![]()
|
To the End of the Land By David Grossman Translated by Jessica Cohen Alfred A. Knopf, 2010, 577 pages ISBN 978-0-30759297-2 |
Reviewed by Israel Drazin - February 28, 2011
David Grossman is considered by many critics to be one of the top three Israeli writers; the two others are A. B. Yehoshua and Amos Oz. Grossman has received many well-deserved writing awards. Like Yehoshua and Oz, Grossman is opposed to war. He sees Palestinians as human beings. He frequently tries to encourage other Israelis to find a way to achieve peace. He highlights the terrible dehumanizing costs of war. He depicts the hideous surrealism and its psychological effect on his country at siege. His writings are vivid and disturbing. They made Grossman one of the leaders of Israel's left. They caused many Israelis to hate him, hatred that continues today. He still receives threats from fellow Jews. Readers may want to read the excellent analysis of Grossman and his writings in George Packer's article "The Unconsoled," in the September 27, 2010 edition of The New Yorker.
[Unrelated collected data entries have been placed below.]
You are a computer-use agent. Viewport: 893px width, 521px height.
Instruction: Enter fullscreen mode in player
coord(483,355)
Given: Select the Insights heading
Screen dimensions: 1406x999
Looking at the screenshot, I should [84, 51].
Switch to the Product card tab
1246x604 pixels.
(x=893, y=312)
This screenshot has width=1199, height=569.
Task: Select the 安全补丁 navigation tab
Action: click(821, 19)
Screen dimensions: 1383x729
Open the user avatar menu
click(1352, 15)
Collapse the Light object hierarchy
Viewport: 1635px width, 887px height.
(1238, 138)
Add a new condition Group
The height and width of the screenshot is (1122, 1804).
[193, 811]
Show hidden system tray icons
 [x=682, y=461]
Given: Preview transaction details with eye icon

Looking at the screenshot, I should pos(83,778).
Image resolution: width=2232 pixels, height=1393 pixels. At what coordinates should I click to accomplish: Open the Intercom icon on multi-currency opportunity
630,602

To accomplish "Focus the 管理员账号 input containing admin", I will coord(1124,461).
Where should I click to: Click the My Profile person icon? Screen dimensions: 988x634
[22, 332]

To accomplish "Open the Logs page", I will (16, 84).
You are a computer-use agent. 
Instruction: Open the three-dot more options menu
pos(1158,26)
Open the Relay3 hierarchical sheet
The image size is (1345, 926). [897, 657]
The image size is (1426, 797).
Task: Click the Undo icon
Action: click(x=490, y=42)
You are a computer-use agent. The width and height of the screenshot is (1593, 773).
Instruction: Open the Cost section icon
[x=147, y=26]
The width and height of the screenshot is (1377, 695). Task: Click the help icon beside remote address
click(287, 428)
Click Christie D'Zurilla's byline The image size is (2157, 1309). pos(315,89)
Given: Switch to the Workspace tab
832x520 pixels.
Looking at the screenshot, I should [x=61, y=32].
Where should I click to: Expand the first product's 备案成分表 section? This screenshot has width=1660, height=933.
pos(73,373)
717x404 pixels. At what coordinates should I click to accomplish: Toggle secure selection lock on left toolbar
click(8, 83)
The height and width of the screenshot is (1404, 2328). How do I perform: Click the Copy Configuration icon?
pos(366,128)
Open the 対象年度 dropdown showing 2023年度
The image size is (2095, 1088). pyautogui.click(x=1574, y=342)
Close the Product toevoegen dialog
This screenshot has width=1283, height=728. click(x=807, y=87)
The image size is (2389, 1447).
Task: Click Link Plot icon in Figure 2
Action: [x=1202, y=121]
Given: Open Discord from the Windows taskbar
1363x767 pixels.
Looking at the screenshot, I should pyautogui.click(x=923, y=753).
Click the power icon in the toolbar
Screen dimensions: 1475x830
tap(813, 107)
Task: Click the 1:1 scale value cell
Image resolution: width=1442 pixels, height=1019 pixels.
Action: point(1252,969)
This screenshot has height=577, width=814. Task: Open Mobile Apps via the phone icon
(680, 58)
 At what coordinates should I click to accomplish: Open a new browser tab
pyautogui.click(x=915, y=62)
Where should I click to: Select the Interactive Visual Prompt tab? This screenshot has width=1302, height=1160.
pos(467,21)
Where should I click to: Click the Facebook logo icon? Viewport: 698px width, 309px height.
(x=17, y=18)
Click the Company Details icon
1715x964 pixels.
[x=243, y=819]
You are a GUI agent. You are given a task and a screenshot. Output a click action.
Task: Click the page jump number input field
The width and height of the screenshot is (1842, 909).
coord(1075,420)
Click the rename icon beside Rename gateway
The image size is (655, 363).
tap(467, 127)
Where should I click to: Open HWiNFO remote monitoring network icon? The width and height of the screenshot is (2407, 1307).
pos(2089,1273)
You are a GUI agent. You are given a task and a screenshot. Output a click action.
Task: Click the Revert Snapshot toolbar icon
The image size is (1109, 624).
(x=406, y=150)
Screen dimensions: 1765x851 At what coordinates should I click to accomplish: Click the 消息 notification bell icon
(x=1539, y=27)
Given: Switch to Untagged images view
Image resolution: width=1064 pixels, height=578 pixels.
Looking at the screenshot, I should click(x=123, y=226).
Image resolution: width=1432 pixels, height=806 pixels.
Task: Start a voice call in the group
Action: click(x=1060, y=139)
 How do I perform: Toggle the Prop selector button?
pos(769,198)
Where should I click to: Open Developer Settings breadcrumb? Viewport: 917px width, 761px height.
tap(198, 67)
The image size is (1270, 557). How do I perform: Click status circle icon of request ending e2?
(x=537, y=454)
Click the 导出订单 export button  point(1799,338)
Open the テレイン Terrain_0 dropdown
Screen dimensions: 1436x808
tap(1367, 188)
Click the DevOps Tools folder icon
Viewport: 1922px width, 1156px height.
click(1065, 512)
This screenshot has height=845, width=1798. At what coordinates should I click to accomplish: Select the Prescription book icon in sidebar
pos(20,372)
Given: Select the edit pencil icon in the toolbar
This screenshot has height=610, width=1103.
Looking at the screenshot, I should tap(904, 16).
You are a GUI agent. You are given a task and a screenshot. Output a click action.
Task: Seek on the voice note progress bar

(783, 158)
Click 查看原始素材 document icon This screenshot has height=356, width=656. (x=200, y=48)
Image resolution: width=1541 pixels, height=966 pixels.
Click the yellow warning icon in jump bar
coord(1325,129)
He describes these feelings in this epic by showing the thinking and the reactions of an Israeli mother who is agonizing about her son, an Israeli soldier. Is he safe? Will he come home? How can she help him? How can she sleep? How, indeed, can she live?
Many people reviewed this book. Some felt it was too long. Some wanted more action. Others recognized, as they should, that this is not a book that one buys to read on the beach. It isn't a crime novel with little depth. It's a work of art. It's a book that should prompt readers to think.
Sometimes the horrors of reality intrude upon fiction, as it did with Grossman. As he was finishing his book, his son, a soldier, and the others in his tank, was killed by a bomb during the Lebanon war.